Начать можно с «Пролегомен». Ведь здесь изложен самый детальный вариант «достаточной» дедукции. Кант утверждает, что отнесение представлений к объекту возникает в результате придания с помощью чистых понятий рассудка общезначимости нашим суждениям (4: 55). Общезначимость связей представлений трактуется Кантом как их независимость от конкретных состояний субъекта (4: 55—56). В то же время, Кант подчеркивает, что, связывая представления с помощью категорий, мы относим их к объекту самому по себе, при том, что его свойства остаются неизвестными (4: 56). Прежде чем попытаться вскрыть связь между общезначимостью и отношением к вещам самим по себе, отметим, что все перечисленные моменты дедукции из «Пролегомен» обнаруживаются и в набросках дедукции 1775 года. С одной стороны, Кант утверждает, что «в моменте общезначимости и состоит предмет» (XVII: 648), с другой — показывает, что посредством общезначимой и «безразличной к состояниям субъекта» связи представлений мыслится «нечто в объектах самих по себе относительно мышления» (XVII: 649).
Но какая же связь существует между общезначимым соединением представлений и отношением к вещам самим по себе? Ответ на этот вопрос можно получить из «достаточной» дедукции первого издания «Критики». Кант задается вопросом, что «имеют в виду, когда говорят о предмете, который соответствует познанию, стало быть, также и отличается от него» и приходит к выводу, что «этот предмет должно мыслить только как нечто вообще = х, так как вне нашего знания мы ведь не имеем ничего, что мы могли бы противопоставить этому знанию как соответствующее ему» (А 104).

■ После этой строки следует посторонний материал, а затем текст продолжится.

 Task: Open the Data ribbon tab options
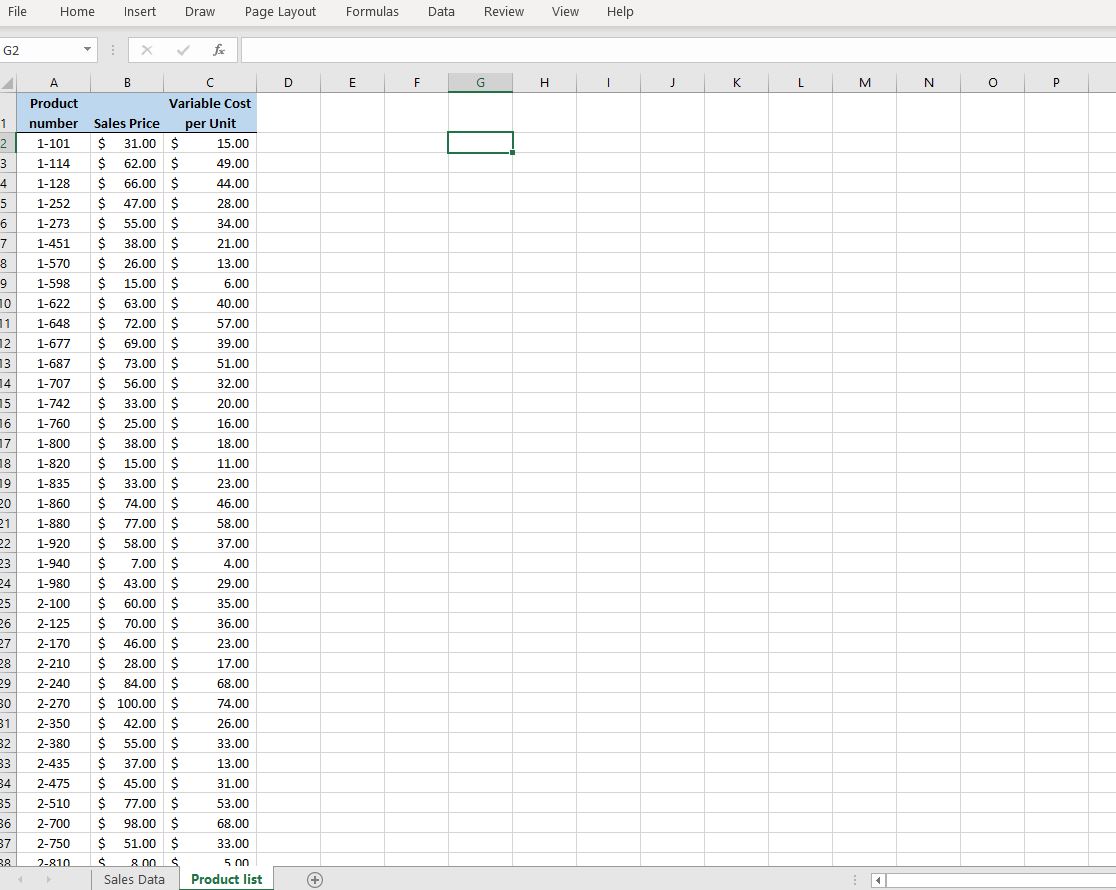[x=441, y=12]
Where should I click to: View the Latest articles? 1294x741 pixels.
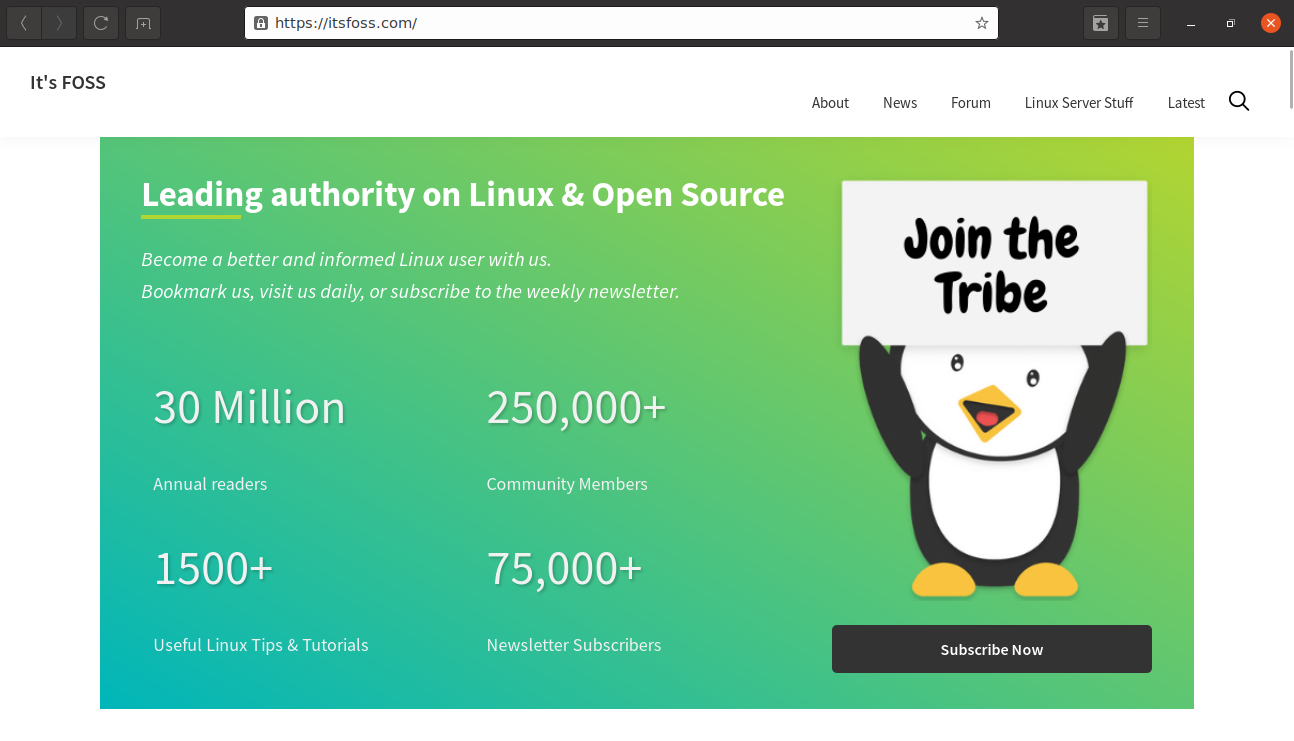pos(1185,102)
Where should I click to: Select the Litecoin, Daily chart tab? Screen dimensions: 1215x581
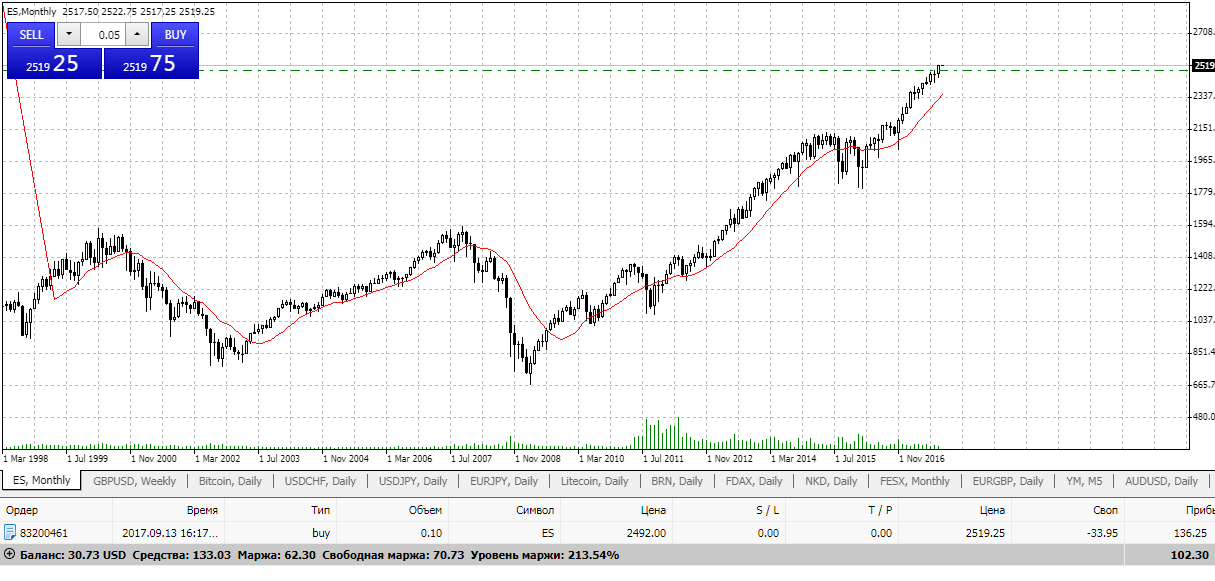[x=595, y=481]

Подобная ситуация вызвана тем, что явления как единственно доступные нам предметы познания не существуют вне нашей «способности представления» (Vorstellungskraft) и поэтому не соответствуют понятию предмета, отличающегося от нашего познания, или независимого от нас (там же). Если же заходит речь о таком неопределенном предмете, то он мыслится вне возможных данных эмпирических созерцаний, т.е. как трансцендентальный предмет (см. А 109).Между тем, общезначимая связь представлений в мышлении с помощью категорий указывает на то, что определения соответствующих этим представлениям эмпирических созерцаний мыслятся существующими независимо от состояний субъекта (4: 56).
Но как согласовать это положение с тезисом, что многообразное эмпирических созерцаний, как явление, не существует независимо от состояний субъекта (А 104)?
Выход, судя по всему, видится Канту именно в том, что многообразное чувственных созерцаний, связанное с помощью категорий, мыслится нами в качестве определения трансцендентального предмета, или объекта самого по себе (А 109-110; 4: 56). Заметим, что приписывание чувственных данных трансцендентальному объекту (см. А 494—495 / В 522-523) не означает, что сам этот предмет обладает характеристиками эмпирических созерцаний, или что благодаря подобному отнесению представлений мы познаем свойства самого трансцендентального объекта (см. 4: 56). Отнесение эмпирических созерцаний к объектам самим по себе есть признание, что многообразное этих созерцаний имеет нечувственные корреляты в объектах.
Для иллюстрации этого кантовского тезиса можно взять следующий пример. Предположим, что мы смотрим на какой-нибудь предмет, который мыслится нами в контексте опыта подчиненным категориям. Отвернемся теперь от этого предмета. На примере других людей, отворачивающихся от такого предмета, мы знаем, что подобное действие не приводит к: уничтожению предмета. Допуская к тому же, что предмет не может исчезнуть без причины, мы полагаем, что он продолжает существовать и тогда, когда не воспринимается нами.
Вместе с тем, говоря в такой ситуации о существовании данного предмета, мы не можем больше использовать по отношению к нему значимые только для актуального восприятия пространственно-временные характеристики (ср. А 494—495 / В 523-524; от этой кантовской предпосылки зависит корректность всего рассуждения, однако мы не будем ее оценивать), но должны рассматривать его в качестве неизвестного нам определения трансцендентального объекта. Таким образом, любой воспринимаемый нами в контексте опыта предмет должен истолковываться не только как определение внешнего или внутреннего чувства, но и как определение трансцендентального предмета.Дальнейшая конкретизация отношения между предметом, данным в актуальном восприятии, и тем же предметом, но вне субъективных форм чувственности, осуществляется Кантом с помощью схемы, объясняющей наличие многообразного содержания эмпирических созерцаний воздействием трансцендентального объекта на нашу чувственность (А 494—495 / В 522—524; 4: 55—56). Именно в качестве нечувственной причины эмпирических представлений
Кант называет трансцендентальный предмет «субстратом чувственности» (А 251).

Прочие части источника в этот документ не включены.